» Extract to read:
+++++

# Home made Bahn Hoi (Salad Roll Noodles)



## htc (Mar 22, 2005)

Next time you make salad rolls, instead of using the regular vermecilli noodles, try making a home made banh hoi. Sometimes when I go out to eat and a restaurant says they have banh hoi, they have the audacity to give me this  , which I can totally make at home, and is actually not real banh hoi. 

Ingredients:
Wai Wai brand noodles (1/2 package)
tapioca flour (4-5 pho spoons)
green onion oil (4-5)
chopped roasted peanuts

1. soak noodles for about 8 hours (don't know why, but when soaked for a short period of time, it doesn't taste as good)

2 chop up a bundle of green onions and heat in oil until green onion is cooked and oil is flavored, just several minutes.

3. Drain noodles.

4. Add 4-5 big spoons of tapioca flour to the noodles and mix it around to make sure it is evenly coated.

5. Steam for 5 minutes**

6. Cut into little squares and spread scallion oil & peanuts on

7. Use in salad rolls and enjoy!

**Note: Easiest way to steam this would be to take a brand new oil splatter guard and put that over a frying pan w/ water. Put the noodles on and then cover with a lid big enough to cover all the noodles. If you have a small pan, dont put much noodles.


----------

+++++

» Job 1: Reproduce the listing starting with the line containing "You are a GUI" and going on through the end of the listing, keeping the requests. Multiply each click coordinate in the answers by 0.35 and round to whole numbers, halves up, leaving the numbers in the requests unchanged and the pictures out.

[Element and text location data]
+++++

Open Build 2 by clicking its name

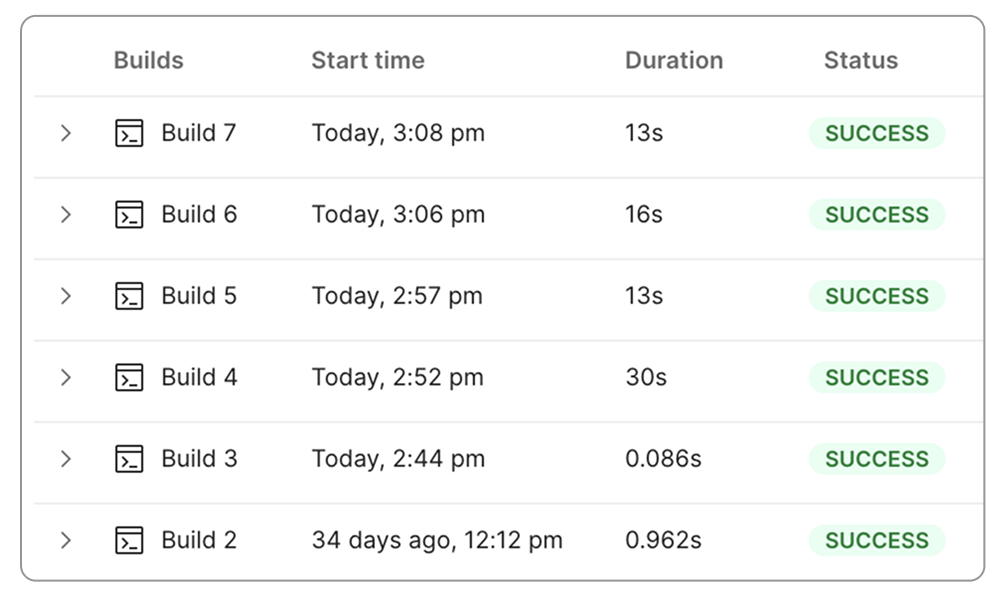click(x=199, y=540)
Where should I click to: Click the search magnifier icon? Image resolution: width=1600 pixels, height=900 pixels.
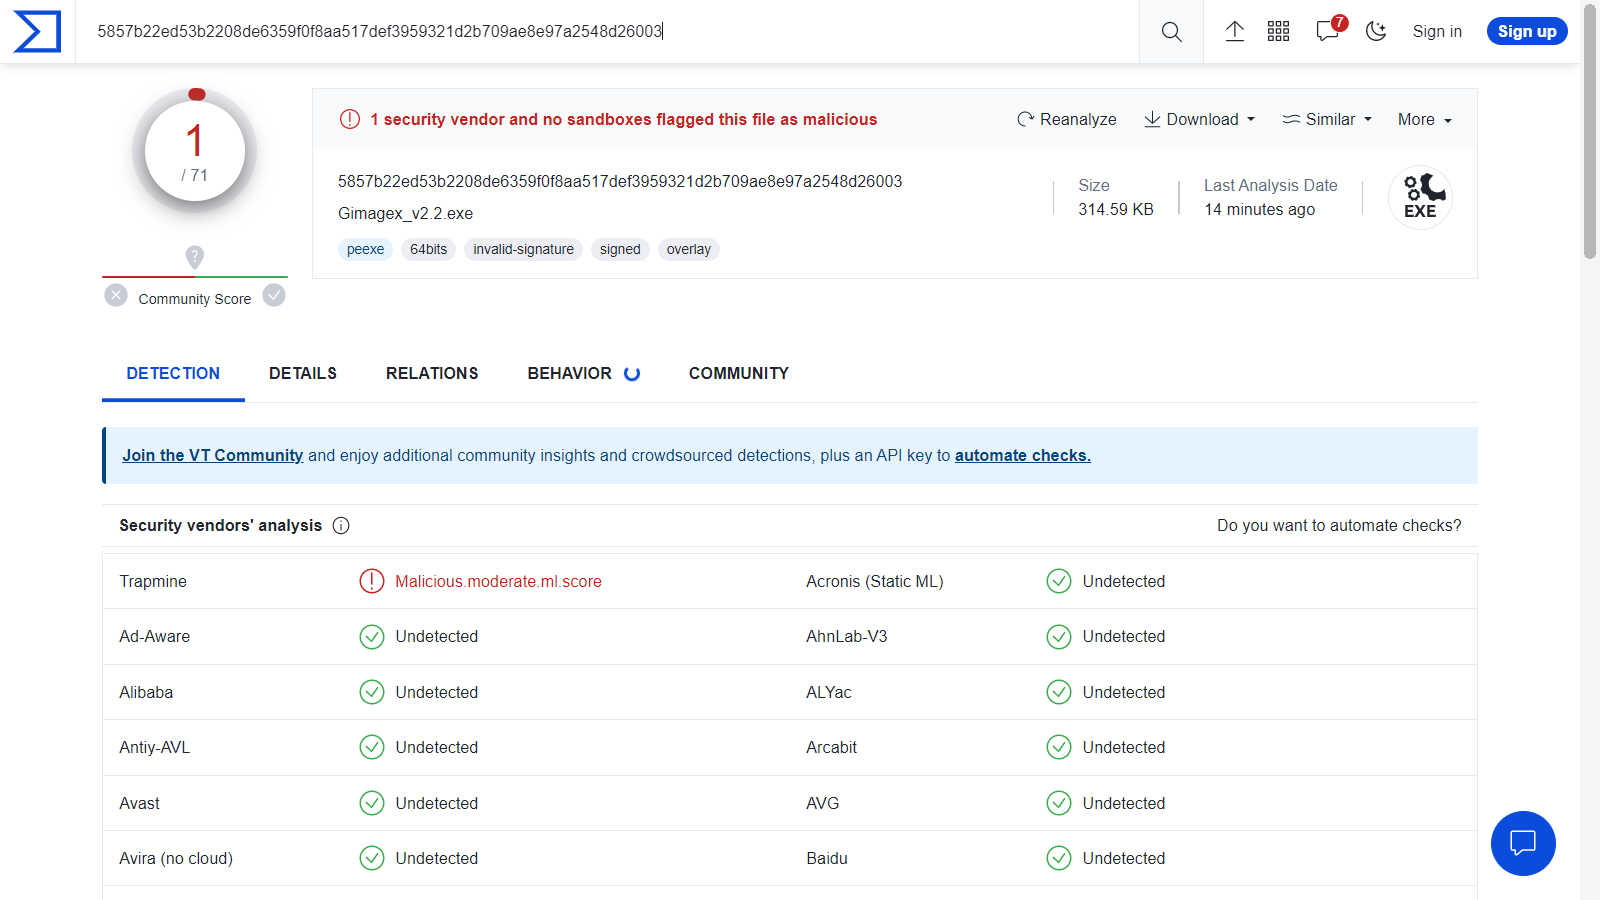1171,32
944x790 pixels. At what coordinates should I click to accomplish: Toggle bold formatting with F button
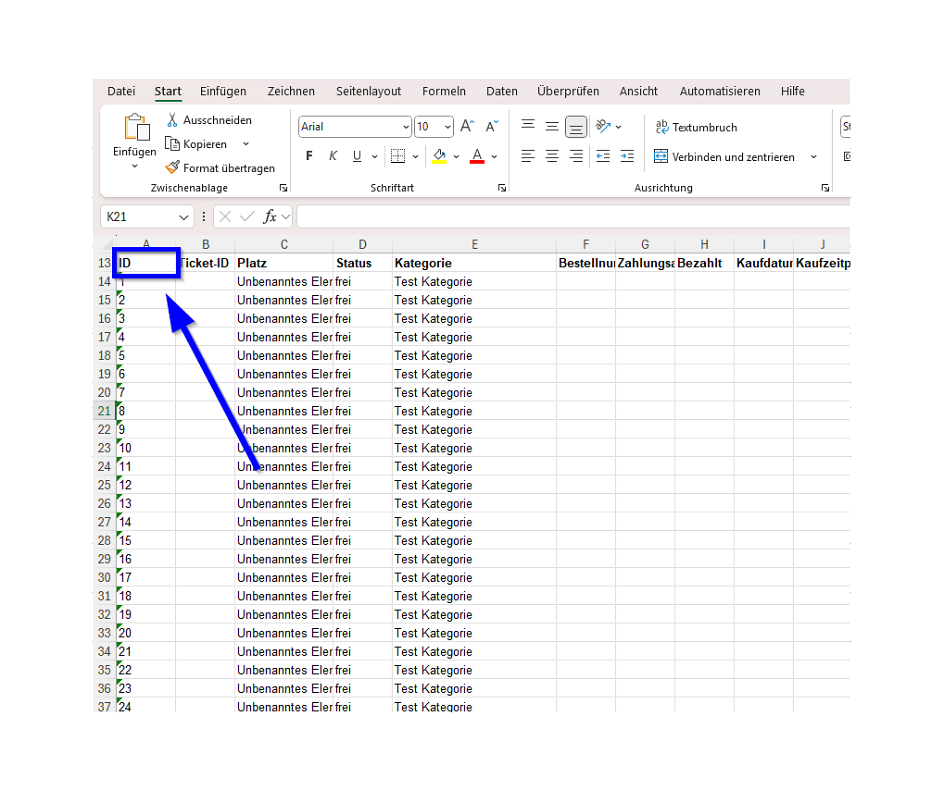point(309,156)
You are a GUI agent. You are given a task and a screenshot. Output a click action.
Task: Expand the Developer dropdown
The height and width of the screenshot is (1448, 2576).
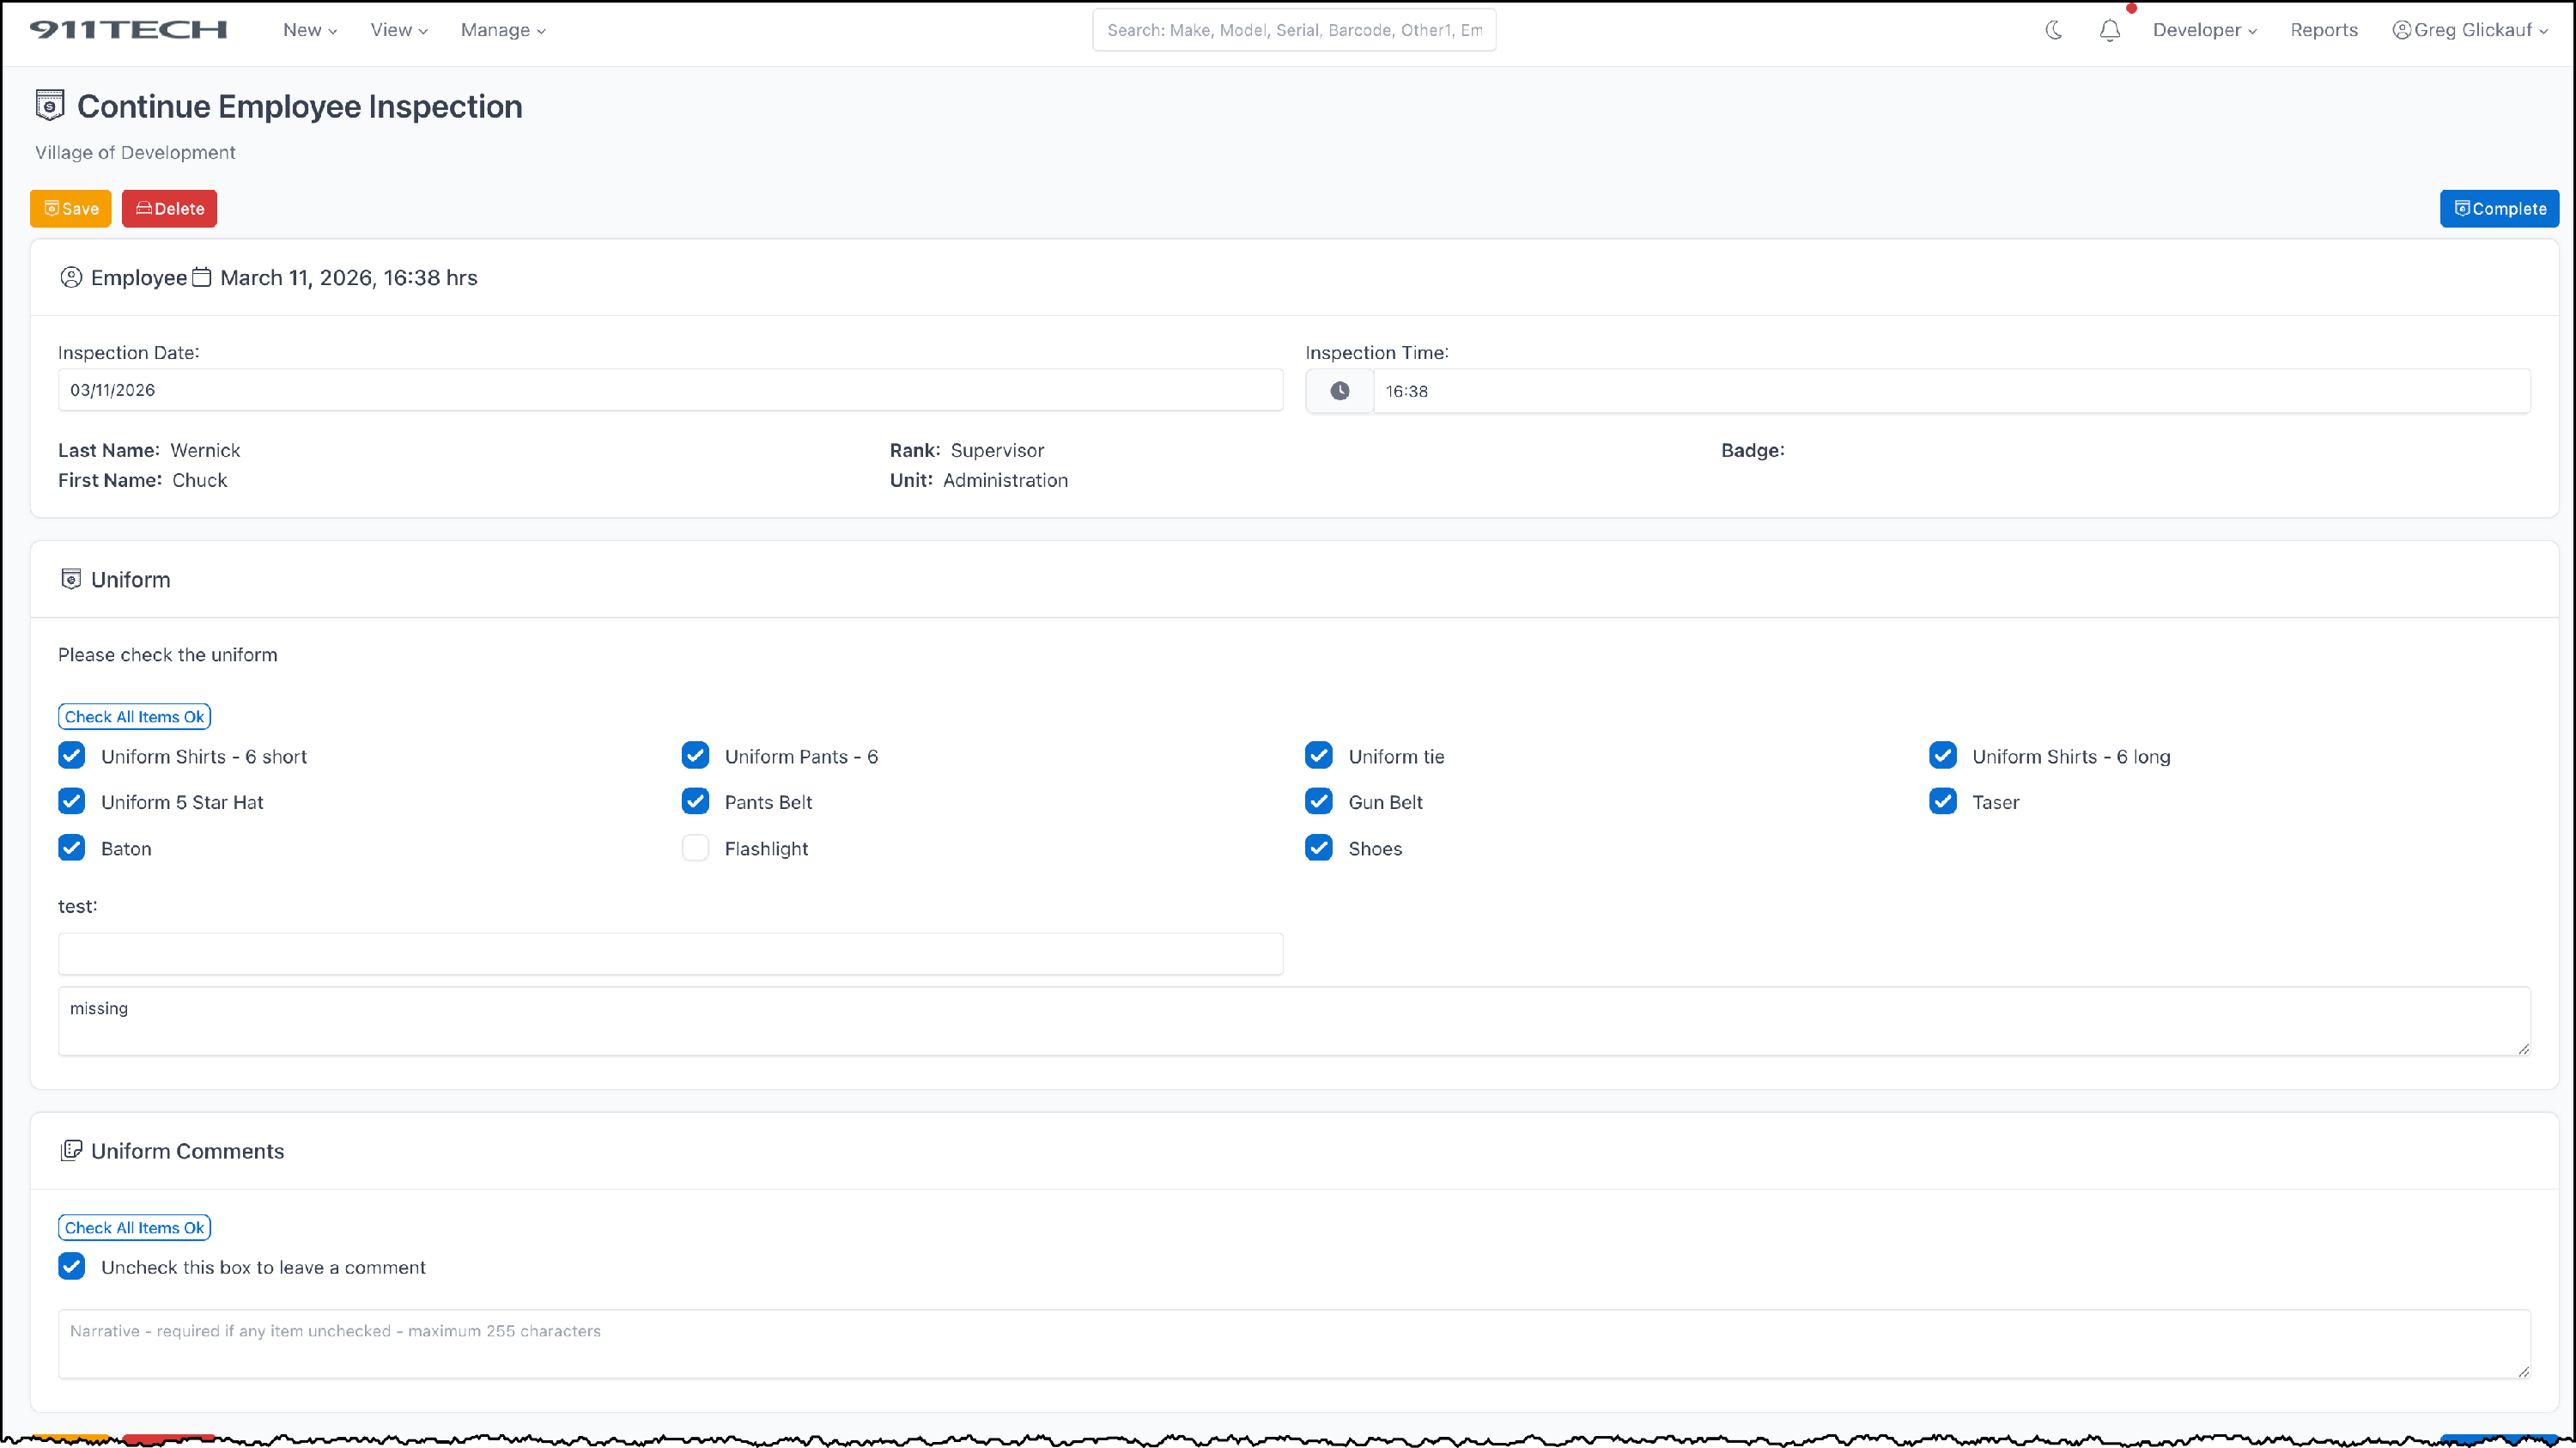(x=2204, y=30)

+++++

» Job 2: According to the banh hoi recipe, how long should the noodles soak?

» Complete output 1:
You are a GUI agent. You are given a task and a screenshot. Output a click action.
Task: Expand the Developer dropdown
The height and width of the screenshot is (1448, 2576).
(x=771, y=11)

» Complete output 2: About 8 hours.